TASK LIST:
1 > Answer these questions using the medical physics text. (a) In what year did the department begin developing its Division of Diagnostic & Nuclear Medical Physics? (b) Which organization defines medical physics as a branch of applied physics? (c) How many imaging systems do the physicists oversee, and at how many locations?
2 > Write out the passage of the medical physics text word for word, from "Diagnostic and nuclear medical" to "WHO ARE PHYSICISTS?".

PROVIDED TEXT:
Diagnostic and nuclear medical physicists are central to quality, safety, and innovation in radiology, yet their contributions are often underrecognized. Since 2011, our department has developed a Division of Diagnostic & Nuclear Medical Physics from the ground up. The team now includes three ABR‑certified PhD diagnostic physicists, a MS health physicist, a part‑time PhD MRI scientist, a physicist assistant, and two residents. From time to time, we are asked who physicists are, what they do, and why radiology needs an integrated physics division. As a department chair (MEO) and a physicist (JZ), we offer a joint perspective on why physicists are essential and how departments can better leverage and empower them as faculty, leaders, and innovators.
1. WHO ARE PHYSICISTS?
The American Association of Physicists in Medicine (AAPM) defines medical physics as a branch of applied physics concerned with the application of the concepts and methods of physics to the diagnosis and treatment of human disease. Clinical medical physicists specialize in diagnostic imaging, nuclear medicine, or therapy. Their shared responsibility is to ensure that radiation is used safely and effectively to achieve clinical goals. In theory, medical physicists, regardless of specialty, play an equally complementary role to other medical professionals. However, in reality, diagnostic and nuclear physicists often must justify their roles, while therapeutic physicists are widely accepted because their work is visibly tied to treatment planning, delivery, documentation, and reimbursement. Two factors drive the disparity for diagnostic and nuclear physics: the lack of reimbursement mechanisms and inconsistent perceptions of physicist roles in imaging. Although the AAPM, the American College of Radiology (ACR), and the literature outline these responsibilities, many radiology teams still consider diagnostic physicists as optional. 1 , 2 , 3 , 4 Samei and Seibert observed that even substantial academic centers undervalue this potential, with groups either nonexistent or understaffed and poorly integrated into patient care 5 . Since the time of Roentgen, medical physicists have bridged the gap between physics and medicine and catalyzed translational advances to improve patient care. Today, as imaging grows more complex, data‐intensive, and technology‐driven, physicists are indispensable in ensuring quality, safety, and clinical excellence.
2. CLINICAL IMPACT
Physicists add clinical value to radiology practice across imaging modalities. At our institution, physicists are embedded in daily operations, overseeing more than 200 imaging systems at 11 locations. They lead acceptance testing and calibration, integrate new technologies, and monitor performance. They optimize radiation dose by reviewing protocols and monitoring exposure to balance image quality and safety. Their work supports state and federal requirements, the Joint Commission, and ACR accreditation, including our designation as an ACR Diagnostic Imaging Center of Excellence (DICOE) since 2018. Physicists sustain this status through continuous monitoring, documentation, and process improvement. Physicists lead radiation protection for patients and staff, conduct incident reviews, and guide policy on shielding, contamination response, and training. They contribute directly to patient care through fetal dose assessments, peak skin dose calculations, and individualized radiation consultations.

GIVEN ENTRIES:
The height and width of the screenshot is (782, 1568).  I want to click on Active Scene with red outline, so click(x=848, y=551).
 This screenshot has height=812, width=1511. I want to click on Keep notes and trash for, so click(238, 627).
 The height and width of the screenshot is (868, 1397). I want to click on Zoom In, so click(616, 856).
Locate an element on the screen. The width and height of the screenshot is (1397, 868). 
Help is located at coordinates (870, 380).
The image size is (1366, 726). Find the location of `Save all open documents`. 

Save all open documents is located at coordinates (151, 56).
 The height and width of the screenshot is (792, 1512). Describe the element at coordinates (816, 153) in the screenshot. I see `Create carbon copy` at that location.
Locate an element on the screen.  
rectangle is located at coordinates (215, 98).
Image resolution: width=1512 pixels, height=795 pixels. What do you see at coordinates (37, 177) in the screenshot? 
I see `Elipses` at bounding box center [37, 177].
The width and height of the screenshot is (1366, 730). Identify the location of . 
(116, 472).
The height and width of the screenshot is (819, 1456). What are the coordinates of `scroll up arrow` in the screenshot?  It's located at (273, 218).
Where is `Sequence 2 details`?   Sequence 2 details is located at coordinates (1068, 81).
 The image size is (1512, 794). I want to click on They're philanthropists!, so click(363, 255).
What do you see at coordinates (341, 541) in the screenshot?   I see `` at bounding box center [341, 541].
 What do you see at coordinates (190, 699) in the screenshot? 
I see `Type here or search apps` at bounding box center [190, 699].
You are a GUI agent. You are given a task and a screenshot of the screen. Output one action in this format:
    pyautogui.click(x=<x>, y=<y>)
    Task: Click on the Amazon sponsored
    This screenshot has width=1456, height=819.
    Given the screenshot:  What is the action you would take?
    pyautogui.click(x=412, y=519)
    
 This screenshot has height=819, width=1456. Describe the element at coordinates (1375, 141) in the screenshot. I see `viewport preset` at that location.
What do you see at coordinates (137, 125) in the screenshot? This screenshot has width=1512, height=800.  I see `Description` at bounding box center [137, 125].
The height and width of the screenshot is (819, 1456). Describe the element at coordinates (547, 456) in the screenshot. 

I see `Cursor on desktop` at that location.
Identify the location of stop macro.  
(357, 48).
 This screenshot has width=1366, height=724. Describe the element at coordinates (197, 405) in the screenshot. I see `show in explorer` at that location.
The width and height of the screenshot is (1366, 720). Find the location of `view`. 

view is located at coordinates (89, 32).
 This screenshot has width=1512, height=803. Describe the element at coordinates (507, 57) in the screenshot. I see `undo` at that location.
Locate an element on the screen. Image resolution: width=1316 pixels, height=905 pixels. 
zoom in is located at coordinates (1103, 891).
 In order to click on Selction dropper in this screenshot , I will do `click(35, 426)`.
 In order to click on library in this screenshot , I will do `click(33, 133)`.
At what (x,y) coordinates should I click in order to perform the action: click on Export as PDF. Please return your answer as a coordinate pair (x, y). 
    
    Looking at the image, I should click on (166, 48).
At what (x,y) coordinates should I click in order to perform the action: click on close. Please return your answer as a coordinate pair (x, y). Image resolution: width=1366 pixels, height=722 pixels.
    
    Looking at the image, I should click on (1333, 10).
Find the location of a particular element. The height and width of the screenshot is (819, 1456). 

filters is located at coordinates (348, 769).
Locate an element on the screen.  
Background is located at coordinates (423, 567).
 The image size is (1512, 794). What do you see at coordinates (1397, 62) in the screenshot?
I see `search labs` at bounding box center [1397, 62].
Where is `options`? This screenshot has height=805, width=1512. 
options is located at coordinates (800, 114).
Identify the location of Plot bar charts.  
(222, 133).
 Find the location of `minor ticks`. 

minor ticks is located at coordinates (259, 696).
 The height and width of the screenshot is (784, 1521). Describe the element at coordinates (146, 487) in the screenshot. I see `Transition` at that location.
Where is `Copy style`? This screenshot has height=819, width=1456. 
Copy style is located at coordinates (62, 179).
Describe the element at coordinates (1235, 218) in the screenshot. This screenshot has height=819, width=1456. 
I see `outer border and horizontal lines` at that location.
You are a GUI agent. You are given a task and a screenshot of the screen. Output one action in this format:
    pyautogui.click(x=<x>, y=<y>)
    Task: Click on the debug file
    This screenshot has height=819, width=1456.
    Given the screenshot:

EXPECTED RESPONSES:
1 >
(a) 2011
(b) The American Association of Physicists in Medicine (AAPM)
(c) More than 200 imaging systems at 11 locations

2 >
Diagnostic and nuclear medical physicists are central to quality, safety, and innovation in radiology, yet their contributions are often underrecognized. Since 2011, our department has developed a Division of Diagnostic & Nuclear Medical Physics from the ground up. The team now includes three ABR‑certified PhD diagnostic physicists, a MS health physicist, a part‑time PhD MRI scientist, a physicist assistant, and two residents. From time to time, we are asked who physicists are, what they do, and why radiology needs an integrated physics division. As a department chair (MEO) and a physicist (JZ), we offer a joint perspective on why physicists are essential and how departments can better leverage and empower them as faculty, leaders, and innovators.
1. WHO ARE PHYSICISTS?